A 12 ans, Mohamad a construit une école dans un camp de la frontière libano-syrienne. Ayant fui la guerre en Syrie, il avait tout perdu. A commencer par l’école. Aujourd’hui, sa Gharsah School accueille chaque jour près de 200 enfants réfugiés. © 2021 Elzevir films big mother productions All you need is prod France 2 cinema

Votre film n’est pas centré sur Greta Thunberg. Pourtant l’activiste suédoise est présente deux fois, au début et à la fin. Pourquoi ?
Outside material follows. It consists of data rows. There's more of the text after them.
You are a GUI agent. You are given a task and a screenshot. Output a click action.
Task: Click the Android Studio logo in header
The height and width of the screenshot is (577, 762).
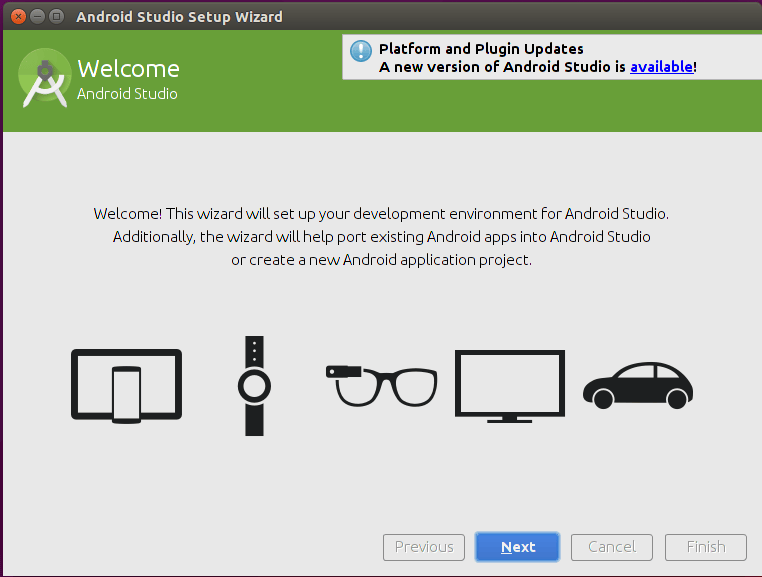[x=44, y=80]
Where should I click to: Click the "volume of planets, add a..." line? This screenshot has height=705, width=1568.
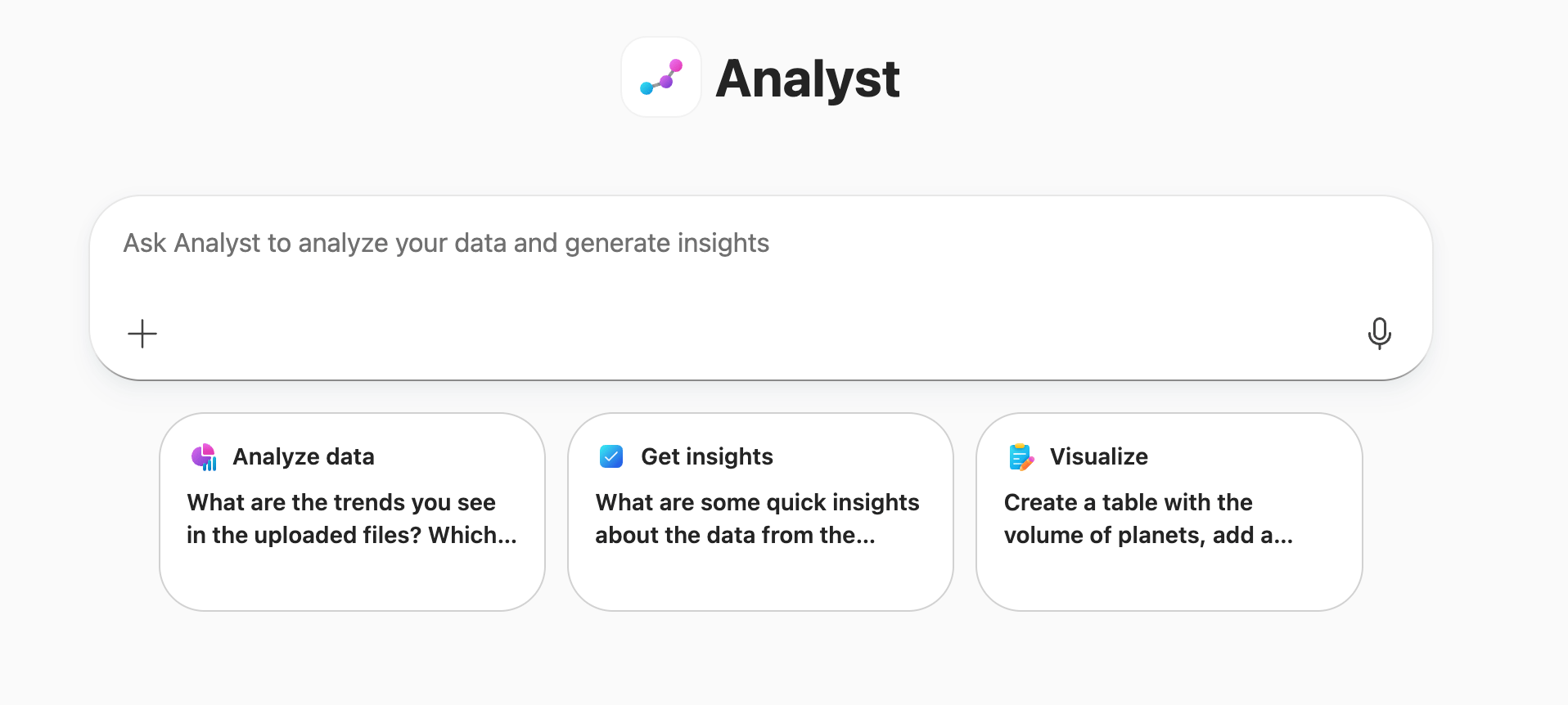[x=1148, y=535]
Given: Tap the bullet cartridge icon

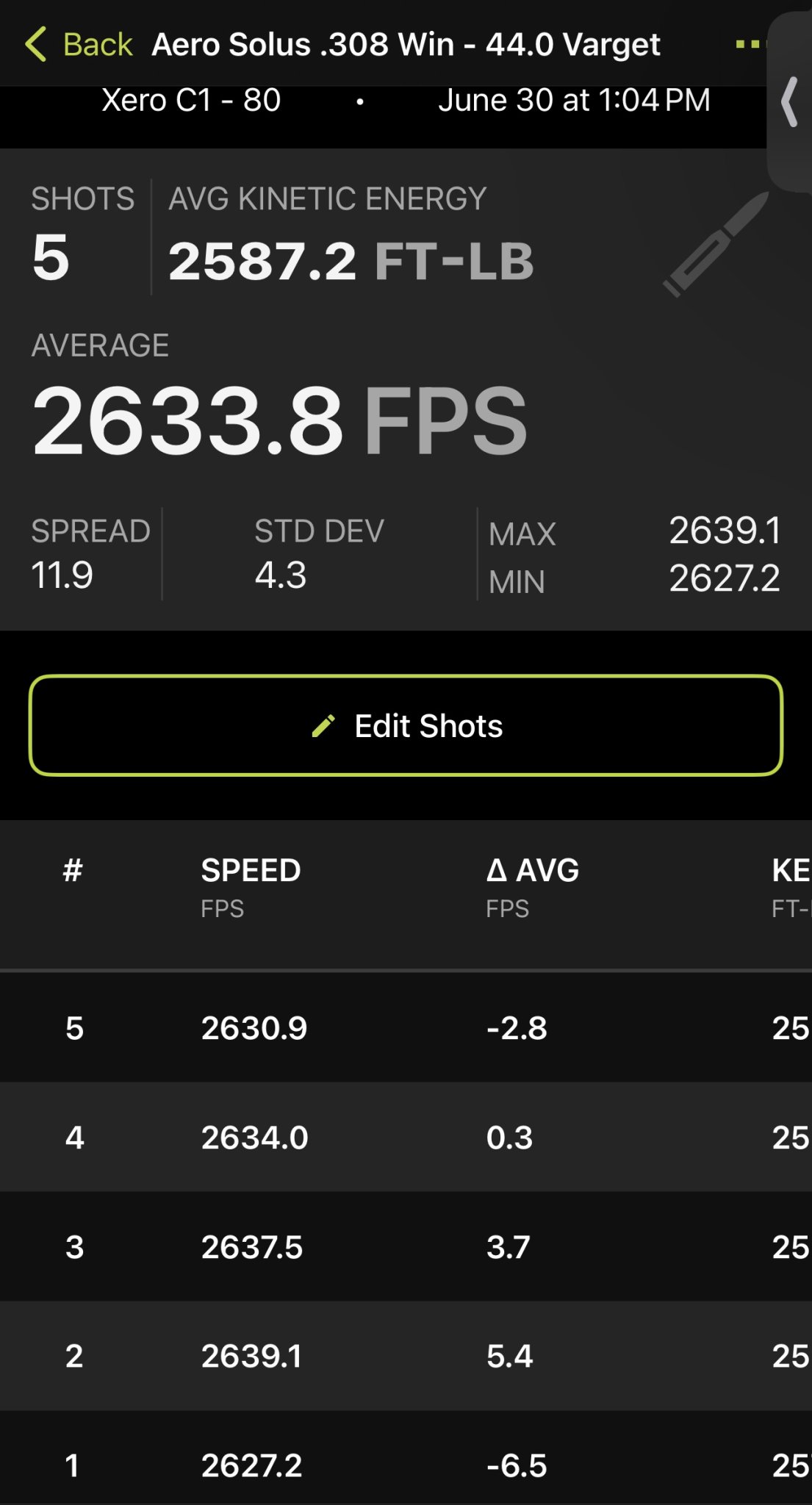Looking at the screenshot, I should [x=716, y=244].
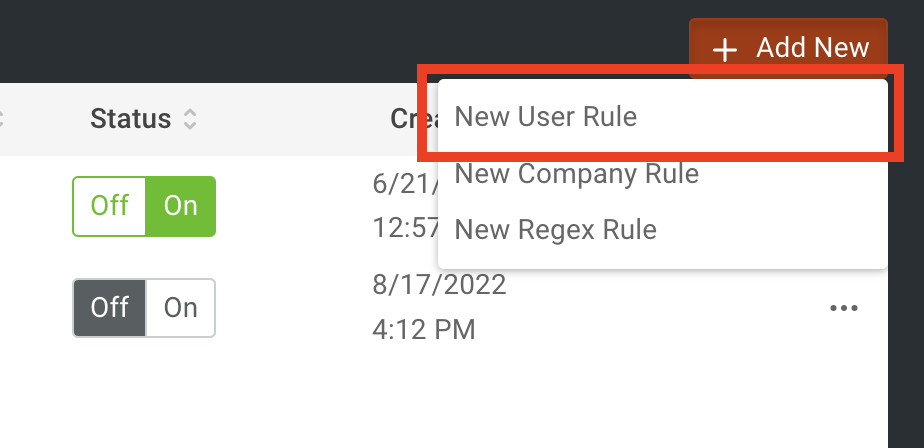Click the 4:12 PM time text
This screenshot has width=924, height=448.
(x=424, y=330)
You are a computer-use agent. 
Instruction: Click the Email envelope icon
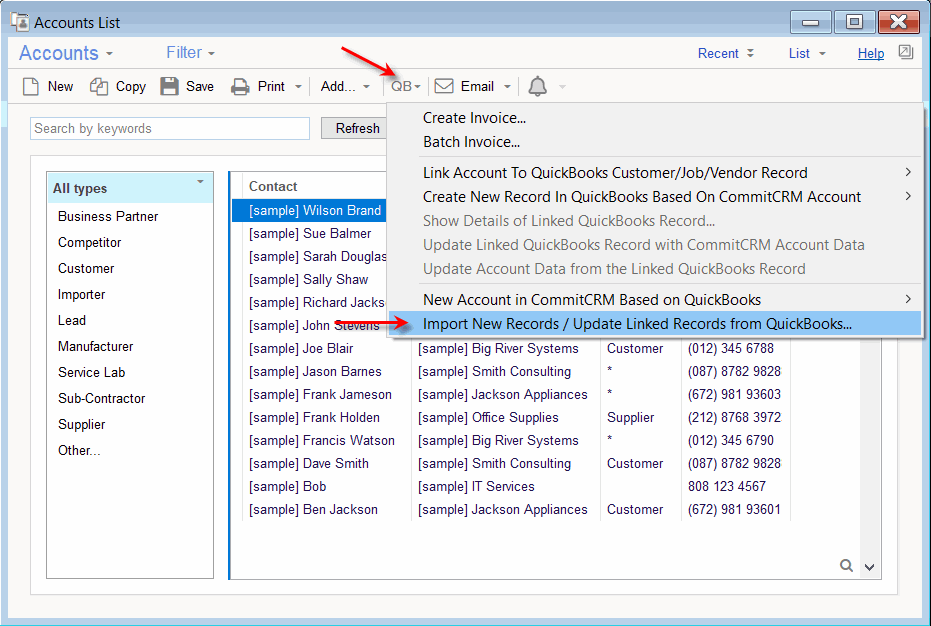pos(444,87)
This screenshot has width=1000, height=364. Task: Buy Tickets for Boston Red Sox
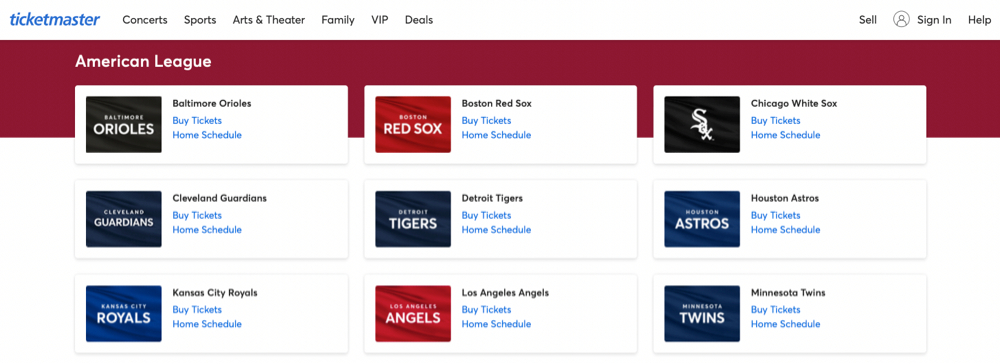[487, 120]
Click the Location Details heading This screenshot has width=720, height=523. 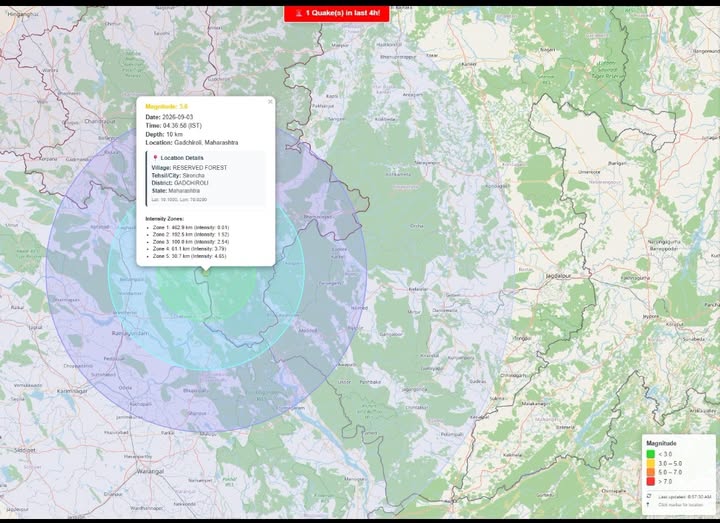pyautogui.click(x=182, y=158)
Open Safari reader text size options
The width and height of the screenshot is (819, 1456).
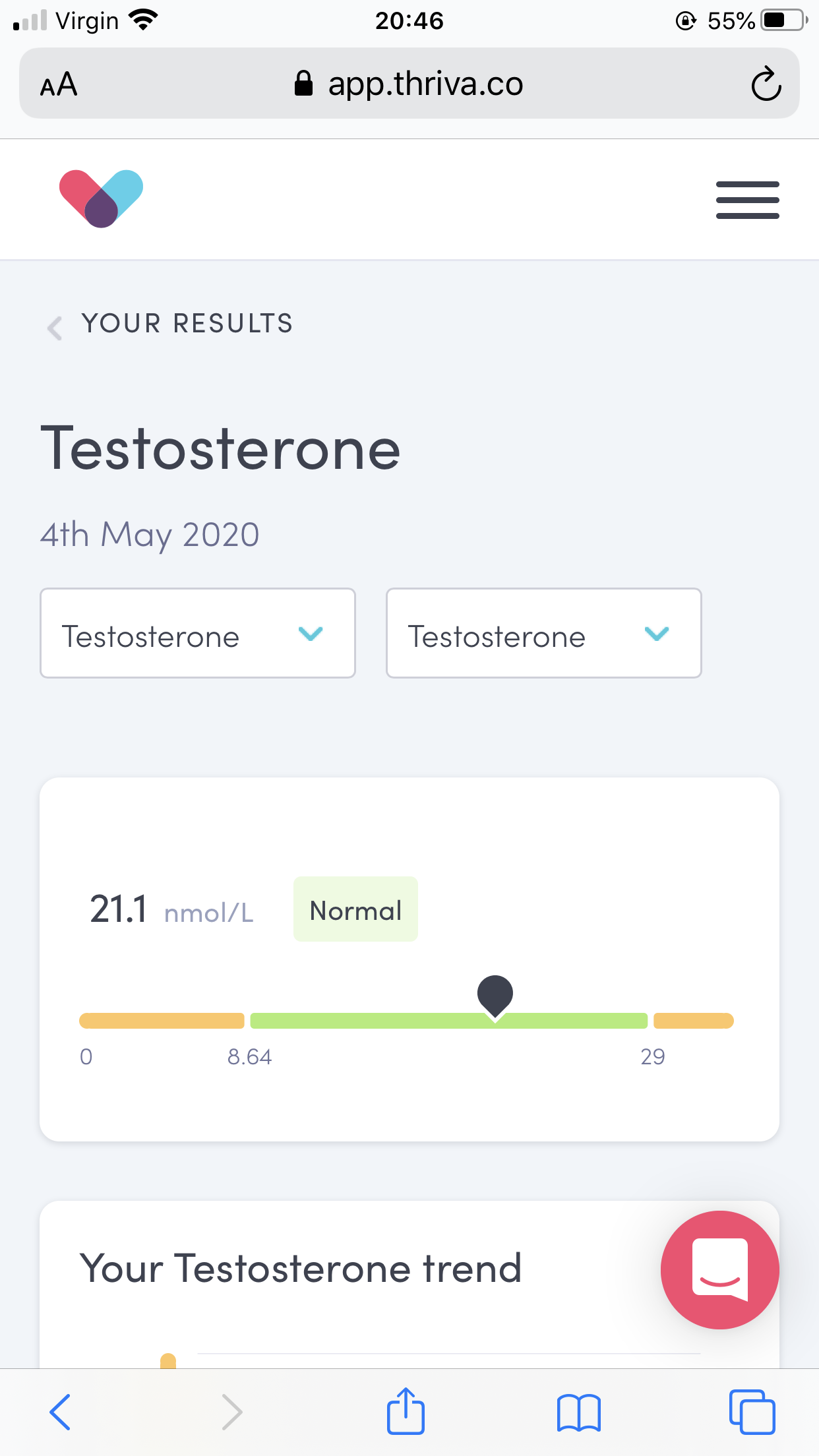tap(59, 84)
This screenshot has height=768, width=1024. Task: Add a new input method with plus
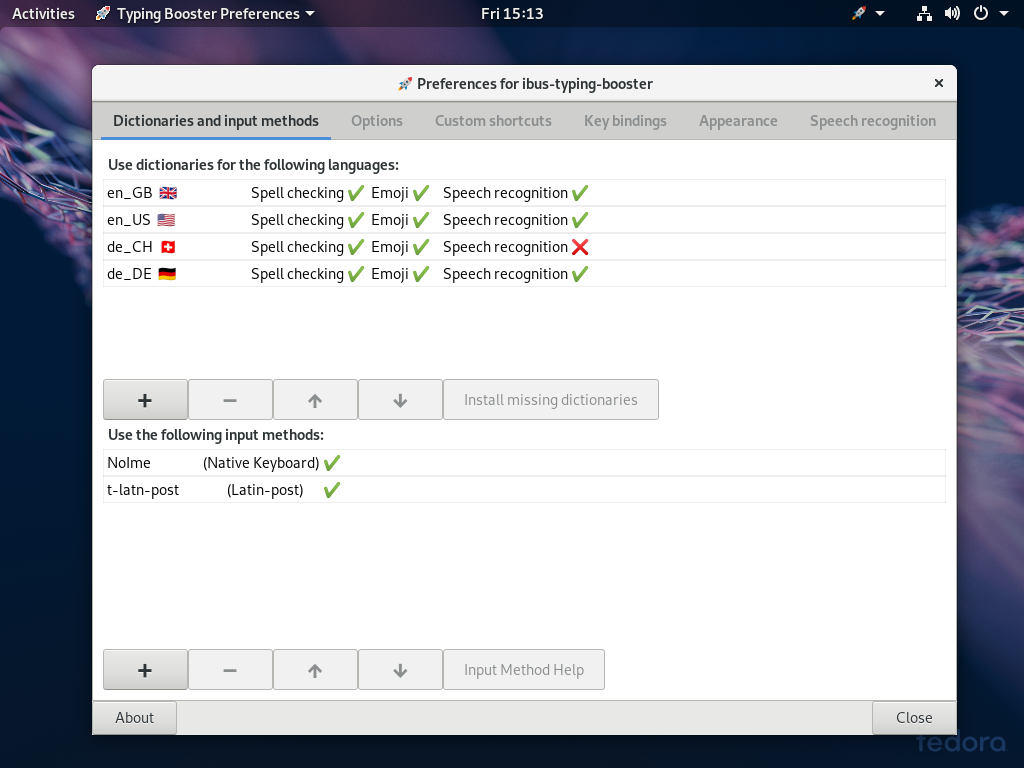(x=145, y=670)
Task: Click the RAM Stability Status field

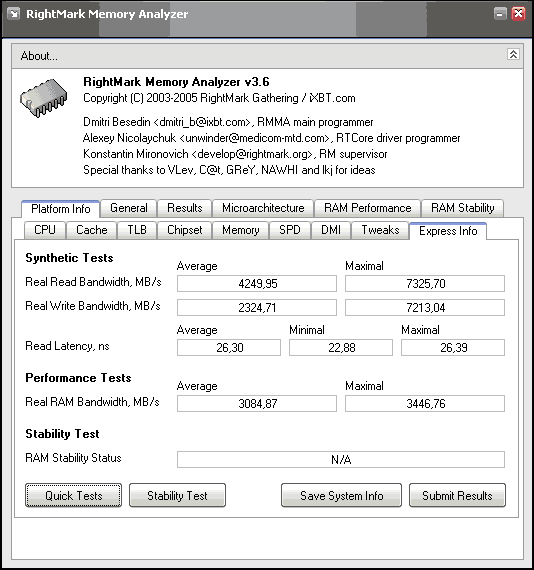Action: click(x=341, y=459)
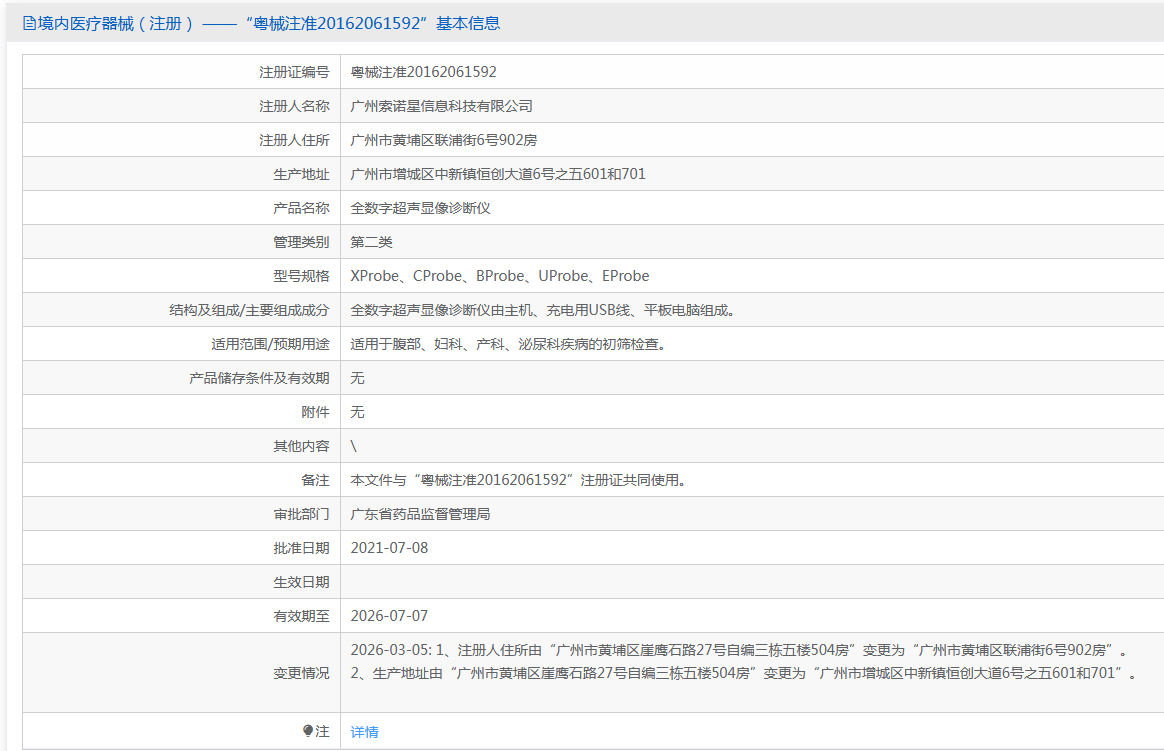Click the lightbulb icon beside 注
Viewport: 1164px width, 751px height.
[x=308, y=731]
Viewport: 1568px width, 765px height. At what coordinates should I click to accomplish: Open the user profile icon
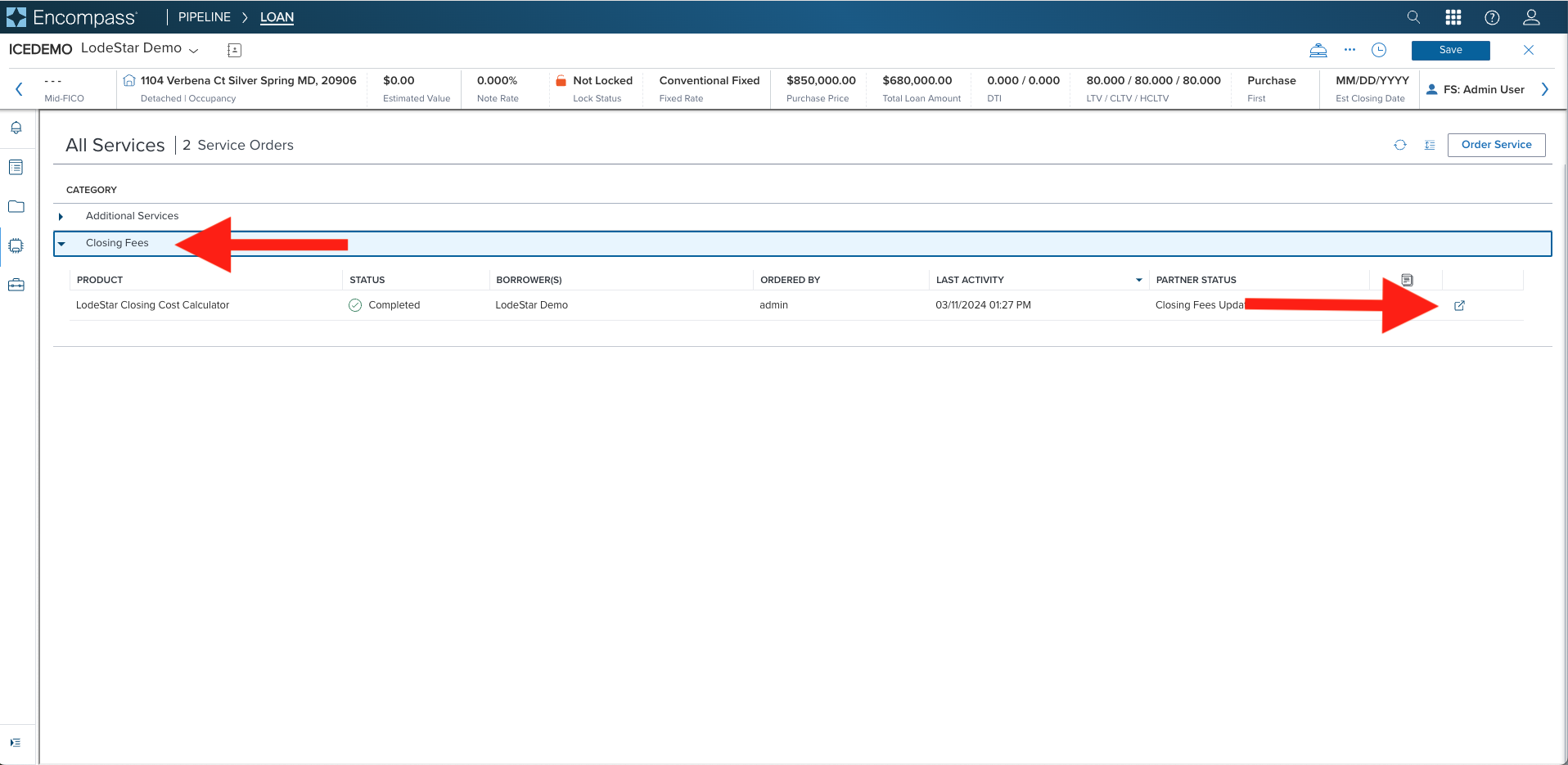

Pas par opportunité marketing. Ce que dit Greta est confondant de vérité et de simplicité. Je voulais lui rendre hommage parce qu’elle a pris sur ses frêles épaules toute l’attention du monde. Elle a été pourchassée, traitée de sorcière. La réaction contre l’énergie qu’elle incarne est symptomatique des forces qu’on doit dépasser aujourd’hui : dès que vous êtes jeune, que vous avez des idées, que vous avez envie de vivre, la société vous dit : "Attends. Ce n’est pas ton tour. Tu n’as pas le bon diplôme." Avec un seul but : vous désactiver. Greta a concentré sur elle une partie de la société qui refuse la contestation, le changement et lui préfère le cynisme et le sarcasme.